Cryptography

Micciancio, Daniele, Shien Jin Ong, Amit Sahai, and Salil Vadhan. “Concurrent zero knowledge without complexity assumptions.” In S. Halevi and T. Rabin, eds., Proceedings of the Third Theory of Cryptography Conference (TCC '06), 3876:1-20. New York, NY, USA: Springer Verlag, Lecture Notes in Computer Science, 2006. Publisher's VersionAbstract

Version History. Full version available at https://eccc.weizmann.ac.il//eccc-reports/2005/TR05-093/ (Attached as ECCC2005).

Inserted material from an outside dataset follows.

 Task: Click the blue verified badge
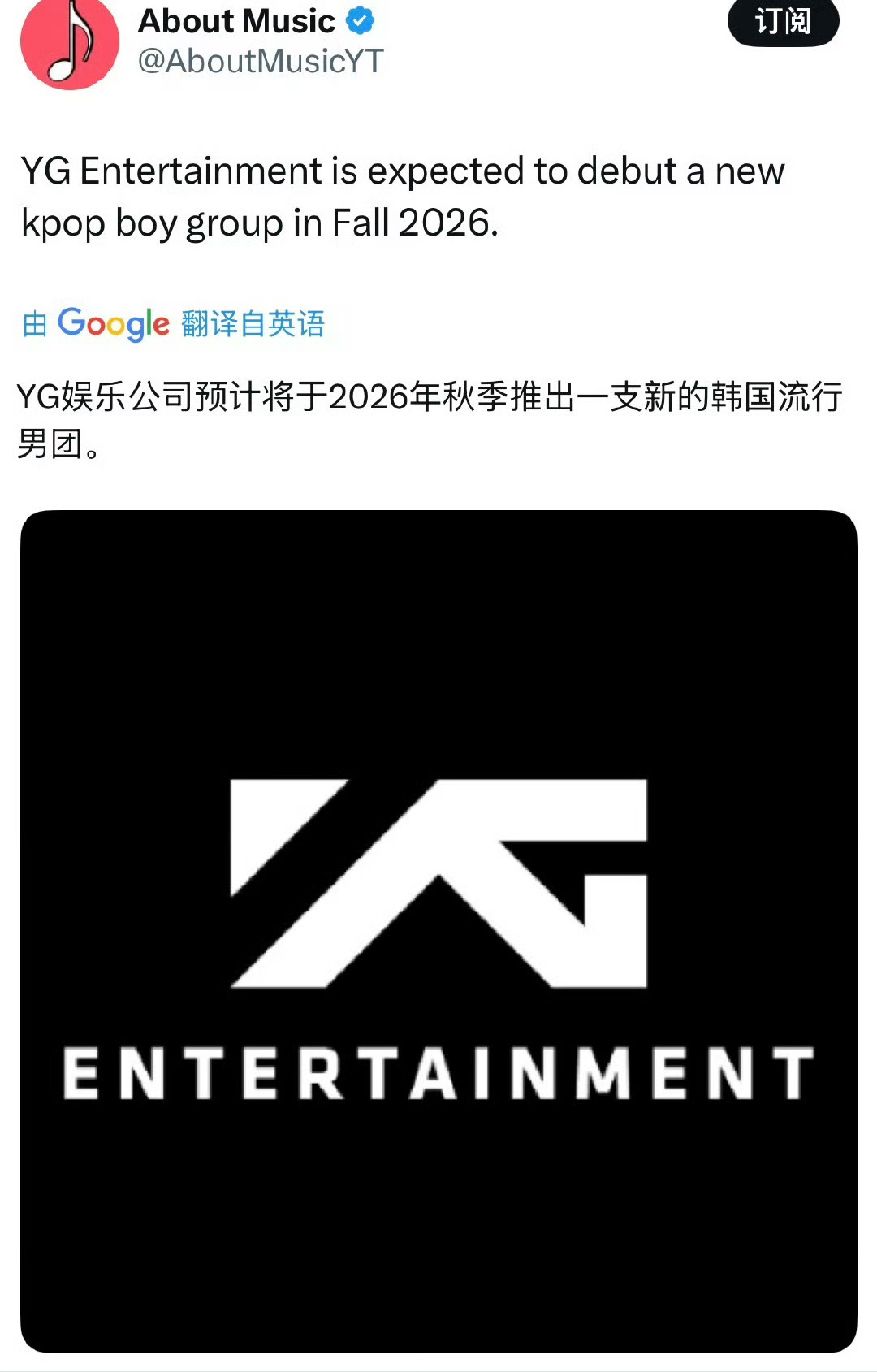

We provide unconditional constructions of concurrent statistical zero-knowledge proofs for a variety of non-trivial problems (not known to have probabilistic polynomial-time algorithms). The problems include Graph Isomorphism, Graph Nonisomorphism, Quadratic Residuosity, Quadratic Nonresiduosity, a restricted version of Statistical Difference, and approximate versions of the (\(\mathsf{coNP}\) forms of the) Shortest Vector Problem and Closest Vector Problem in lattices. For some of the problems, such as Graph Isomorphism and Quadratic Residuosity, the proof systems have provers that can be implemented in polynomial time (given an \(\mathsf{NP}\) witness) and have \(\tilde{O}(\log n)\) rounds, which is known to be essentially optimal for black-box simulation. To the best of our knowledge, these are the first constructions of concurrent zero-knowledge proofs in the plain, asynchronous model (i.e., without setup or timing assumptions) that do not require complexity assumptions (such as the existence of one-way functions).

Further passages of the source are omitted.